Role of Periodontitis in the Development of CCP-Positive JIA

This study investigated antibody responses to oral pathogens and the clinical features of periodontitis in children with CCP-positive juvenile idiopathic arthritis (JIA). The results of this study supported the hypothesis that P gingivalis may play a role in the pathogenesis of CCP-positive JIA.

Juvenile idiopathic arthritis (JIA) is associated with extensive morbidity, including uveitis, joint damage, growth abnormalities, osteoporosis, and periodontal disease. The impact of JIA on oral health is significant, as evidenced by increased rates of dental caries, periodontal disease, and salivary abnormalities.1  

The association between periodontitis and rheumatoid arthritis (RA) has been studied, with literature suggesting that citrullinated peptides produced by the periodontitis-causing bacteria Porphyromonas gingivalis may interfere with the normal immune system response to endogenous citrullinated antigens in genetically susceptible individuals.1  To evaluate the prevalence of anti-P gingivalis antibodies in children with antibodies to cyclic citrullinated peptide (CCP), Lauren Lange, MD, and colleagues compared antibody titers in cohorts of children diagnosed with JIA.2

Children with JIA satisfying the International League of Associations for Rheumatology (ILAR) classification for JIA were studied, 77 of which were CCP-positive and 125 of which were CCP-negative.

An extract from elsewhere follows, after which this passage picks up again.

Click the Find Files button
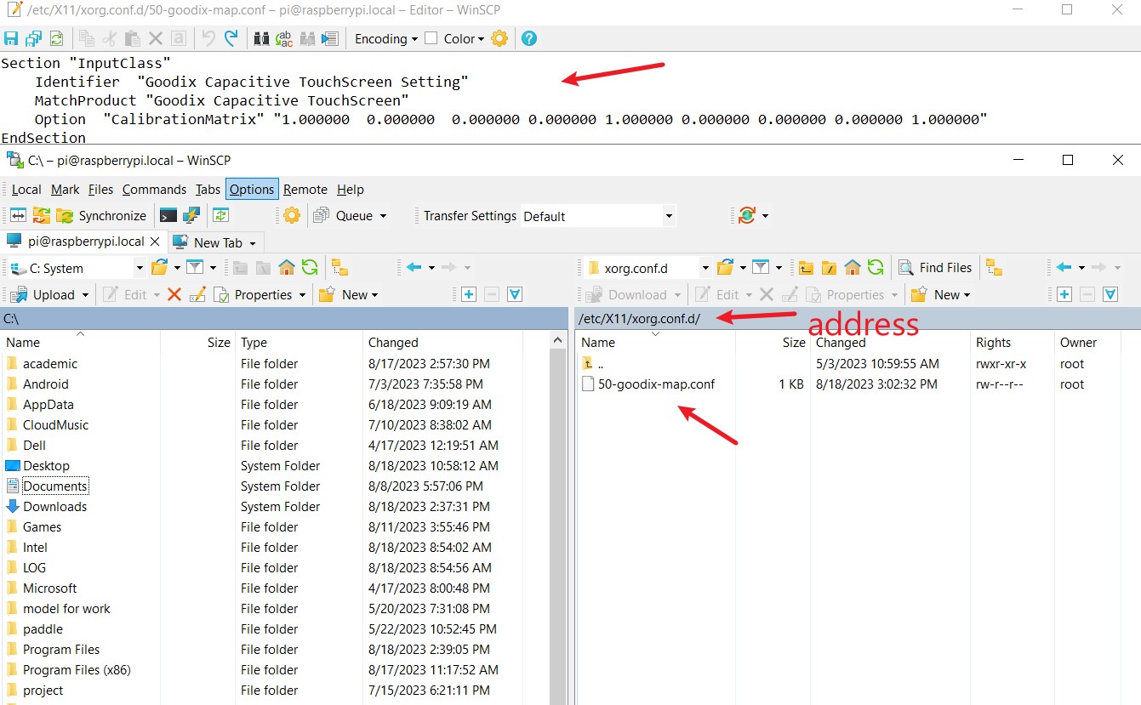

Serum antibodies against Prevotella intermedia, Fusobacterium nucleatum, and P gingivalis were measured in 71 children with CCP-positive JIA and 74 children with CCP-negative JIA. In addition, an oral health and smoke exposure questionnaire was completed by or on the behalf of 37 children with CCP-positive JIA and 121 children with CCP-negative JIA.

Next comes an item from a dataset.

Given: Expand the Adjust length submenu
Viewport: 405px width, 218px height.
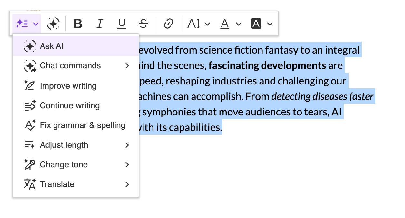Looking at the screenshot, I should 64,145.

Anti-P gingivalis antibody concentrations were higher in the CCP-positive cohort compared to children with CCP-negative JIA (median antibody concentration 9.04 μg/mL vs 5.69 μg/mL; P <.001).  Log concentrations of anti-P intermedia antibody titers were also significantly higher in the CCP-positive cohort (5.4 ± 0.8 μg/mL vs 4.9 ± 1.0 μg/mL; P <.005). After adjusting for age differences between the groups using multivariable regression, anti-P gingivalis concentrations remained significant (P =.007). Log concentrations of antibodies to F nucleatum IgG did not differ between the 2 groups. 

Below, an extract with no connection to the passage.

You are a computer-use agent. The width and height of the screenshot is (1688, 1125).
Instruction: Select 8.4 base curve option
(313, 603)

Based on data from the oral health questionnaire, an increased prevalence of tender or bleeding gums was seen in the CCP-positive JIA cohort compared to the CCP-negative JIA cohort (43% vs 23%, P =.017). A higher prevalence of red/swollen gums was also seen in children with CCP-positive JIA compared to children with CCP-negative JIA (35% vs 20%, P =.055).

Thus, children with CCP-positive JIA demonstrate an increased antibody response to P gingivalis and P intermedia but not to F nucleatum compared to children with CCP-negative JIA. The authors of this study state that these findings “support the hypothesis that P gingivalis might play a role in the pathogenesis of CCP-positive JIA similar to RA.

Summary and Clinical Applicability

Children with CCP-positive JIA have increased antibody responses to P gingivalis compared to children with CCP-negative JIA. This association suggests that pathogens implicated in periodontitis development may be involved in the development of CCP-positive disease.

Prevention of future disease morbidity is a goal of early disease identification and management. Physicians managing patients with JIA should encourage systematic dental management, placing emphasis on patient education, dietary recommendations, methods of plaque control, and the use of topical fluorides.1


1.       Miranda LA, Fischer RG, Sztajnbok FR, Figueredo CM, Gustafsson A. Periodontal conditions in patients with juvenile idiopathic arthritis. J Clin Periodontol. 2003;30:969-974.

2.       Lange L, Thiele GM, McCracken C, et al. Symptoms of periodontitis and antibody responses to Porphyromonas gingivalis in juvenile idiopathic arthritis. Pediatr Rheumatol. 2016;14(1):8. doi: 10.1186%2Fs12969-016-0068-6.